**CONSIGNE 1:**
Restituez à l'identique le passage du texte sur le 1er Novembre 1954 compris entre "Aboutissement d’un long" et "le 1er novembre.", bornes incluses.
**CONSIGNE 2:**
Traduisez en anglais cette phrase du texte sur le 1er Novembre 1954 : « Cette époque a été marquée par l'éveil culturel et politique, notamment dans les grandes villes. »
**CONSIGNE 3:**
Poursuivez le texte sur le 1er Novembre 1954 à partir de sa dernière phrase.

**TEXTE À LIRE:**
Aboutissement d’un long processus. Le 1er Novembre 1954, correspondant à la date du déclenchement de la Guerre de libération nationale, dont nous célébrons cette année le 70e anniversaire, n’était pas une idée venue du néant. Il est le fruit de plusieurs décennies de luttes multiformes contre un système colonial inique. Comment ces luttes ont-elles débouché sur une révolution armée ? Quel est le rôle de la classe politique algérienne de l’époque ? Des historiens nous en parlent.

Enseignant-chercheur à l’université de Bouira et auteur de plusieurs ouvrages sur l’histoire, dont L’OS, l’Organisation spéciale, et son rôle dans le 1er Novembre, Mustapha Saâdoui revient sur le cheminement de l’idée de l’indépendance depuis le début de la colonisation jusqu’au déclenchement de la Guerre de libération. «L'idée de la lutte armée n’est pas née le 1er novembre.

Elle est très ancienne. Elle remonte au début de la colonisation. Elle a commencé d’abord dans la campagne avec Ben Zamoum (Mitidja), l’Emir Abdelkader, Ahmed Bey, El Mokrani...», précise-t-il. En revanche, la lutte politique, rappelle-t-il, débute durant la période entre les deux guerres. Et c’est dans les villes. «Cette époque a été marquée par l’éveil culturel et politique, notamment dans les grandes villes. Des jeunes élites nationalistes commencent à émerger, particulièrement dans l’immigration. Mais la revendication était beaucoup plus à caractère politique et culturel», explique-t-il.

**DONNÉES FOURNIES:**

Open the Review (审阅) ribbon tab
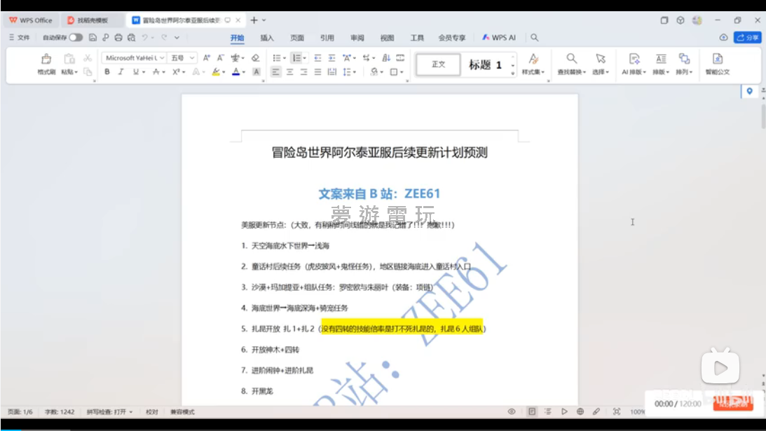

**RÉPONSE 1:**
Aboutissement d’un long processus. Le 1er Novembre 1954, correspondant à la date du déclenchement de la Guerre de libération nationale, dont nous célébrons cette année le 70e anniversaire, n’était pas une idée venue du néant. Il est le fruit de plusieurs décennies de luttes multiformes contre un système colonial inique. Comment ces luttes ont-elles débouché sur une révolution armée ? Quel est le rôle de la classe politique algérienne de l’époque ? Des historiens nous en parlent.

Enseignant-chercheur à l’université de Bouira et auteur de plusieurs ouvrages sur l’histoire, dont L’OS, l’Organisation spéciale, et son rôle dans le 1er Novembre, Mustapha Saâdoui revient sur le cheminement de l’idée de l’indépendance depuis le début de la colonisation jusqu’au déclenchement de la Guerre de libération. «L'idée de la lutte armée n’est pas née le 1er novembre.

**RÉPONSE 2:**
This period was marked by a cultural and political awakening, especially in the large cities.

**RÉPONSE 3:**
1926, naissance du Mouvement national

Les premiers balbutiements du mouvement nationaliste algérien ont lieu au début des années 1920. Mais il a fallu attendre 1926 pour voir la naissance d’un premier mouvement politique algérien : l’Etoile nord-africaine (ENA). Fondé en France par un noyau de travailleurs immigrés, le mouvement, selon Mustapha Saâdaoui, appelle «aux réformes et à l’égalité». Mais l’ENA n’a pas vécu longtemps.

Elle est dissoute en 1929. Mais ses membres continuent à activer jusqu’en 1937, en portant toujours la revendication indépendantiste. L’idée, portée désormais par les élites politiques dans les grandes villes et en France, s’impose dans les discours des différents partis fondés durant la période précédant la Deuxième Guerre mondiale et après la victoire des Alliés : le Parti du peuple algérien (PPA), qui devient Mouvement pour le triomphe des libertés démocratiques (MTLD, 1946), les Amis du manifeste et de la liberté (AML, 1944), l’Union démocratique du manifeste algérien (UDMA, 1946), le Parti communiste algérien (PCA, 1936), Les Oulémas (1931).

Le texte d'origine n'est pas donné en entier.